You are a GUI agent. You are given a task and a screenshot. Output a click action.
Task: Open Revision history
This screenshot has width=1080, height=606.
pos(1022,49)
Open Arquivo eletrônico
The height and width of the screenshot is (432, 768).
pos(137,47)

______________________________

• **ACTIVITY**
Copy the records above. Leave out nothing.

• **SOLVED EXERCISE**
You are a GUI agent. You are given a task and a screenshot. Output a click action.
Task: Open Revision history
This screenshot has width=1080, height=606.
pos(1022,49)
Open Arquivo eletrônico
The height and width of the screenshot is (432, 768).
pos(137,47)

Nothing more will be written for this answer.